However, in FAR MORE interesting news, it was concluded in my Japanese Religion & Ritual class today that we simply do not have a vocabulary to talk about religion that doesn't incorporate some component of belief - and that modern Japanese practices don't conform to the traditionalist definitions of religion. I was once again reminded that the entire damn intellectual discursive structure we use was created and is inherently and consistently informed by European/Western ideals of what it means to think, be an individual, etc. Sadly, at this point, there's also the problem that the Japanese have created words to accommodate monotheistic religions and when they talk about belief they're using those words... and those words don't relate to Shinto and Buddhist practices.

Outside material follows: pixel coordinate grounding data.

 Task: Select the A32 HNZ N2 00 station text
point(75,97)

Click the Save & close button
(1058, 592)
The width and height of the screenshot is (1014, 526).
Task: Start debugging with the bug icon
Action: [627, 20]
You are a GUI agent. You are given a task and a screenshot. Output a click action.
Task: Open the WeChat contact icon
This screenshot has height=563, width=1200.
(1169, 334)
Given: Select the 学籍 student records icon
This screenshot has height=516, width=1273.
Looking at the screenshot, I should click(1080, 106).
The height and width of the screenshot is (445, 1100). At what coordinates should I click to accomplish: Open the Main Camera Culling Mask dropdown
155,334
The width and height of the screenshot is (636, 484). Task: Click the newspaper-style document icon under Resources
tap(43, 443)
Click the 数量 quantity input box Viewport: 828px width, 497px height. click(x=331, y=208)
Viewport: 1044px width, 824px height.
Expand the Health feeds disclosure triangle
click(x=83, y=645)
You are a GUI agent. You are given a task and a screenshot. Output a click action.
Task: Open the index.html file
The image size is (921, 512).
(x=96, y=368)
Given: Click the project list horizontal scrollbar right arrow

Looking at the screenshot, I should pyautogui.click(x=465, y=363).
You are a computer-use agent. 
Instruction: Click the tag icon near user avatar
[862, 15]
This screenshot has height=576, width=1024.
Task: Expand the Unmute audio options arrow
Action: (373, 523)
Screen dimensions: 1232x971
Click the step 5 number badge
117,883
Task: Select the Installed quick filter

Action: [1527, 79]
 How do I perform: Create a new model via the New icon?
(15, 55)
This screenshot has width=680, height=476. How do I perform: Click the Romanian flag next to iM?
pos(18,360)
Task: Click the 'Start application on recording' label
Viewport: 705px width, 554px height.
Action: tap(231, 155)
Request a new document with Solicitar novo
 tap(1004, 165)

So, basically, we acknowledged the problem with the course is that we can examine ritual practices, but we can't assume consistent beliefs (or, in some cases, belief at all) in those practices. So how then can we even talk about them? Oh, and our prof gave us hints for what kind of research has yet to be done in the field - I just wish I was more interested in ghosts because apparently no one's every really figured out what they are and aren't in Japan (at least not in scholarly academic circles).
I must say that I'm pleasantly surprised by this professor. I expected him to be kind of an ass sitting on a pedagogic throne, and even though he hijacks the conversation at every opportunity, he's great with distinctions and constantly points out that we simply cannot be relativist about most things... because it doesn't work. And he doesn't mind referencing Foucault (which, for some reason, I assumed he'd hate).
Sadly, I just hope I'm making enough of an impression that I can ask him for a reference. I hate this posturing crap.
This weekend was fabulous - we played pool on Friday night (which was totally fun, even though my energy level dropped completely at 3 am, when we were finishing our 'midnight' snack at the coffee shop), stained our entertainment center Sat & Sun, and watched the Oscars ... which was no more or less entertaining than any other year.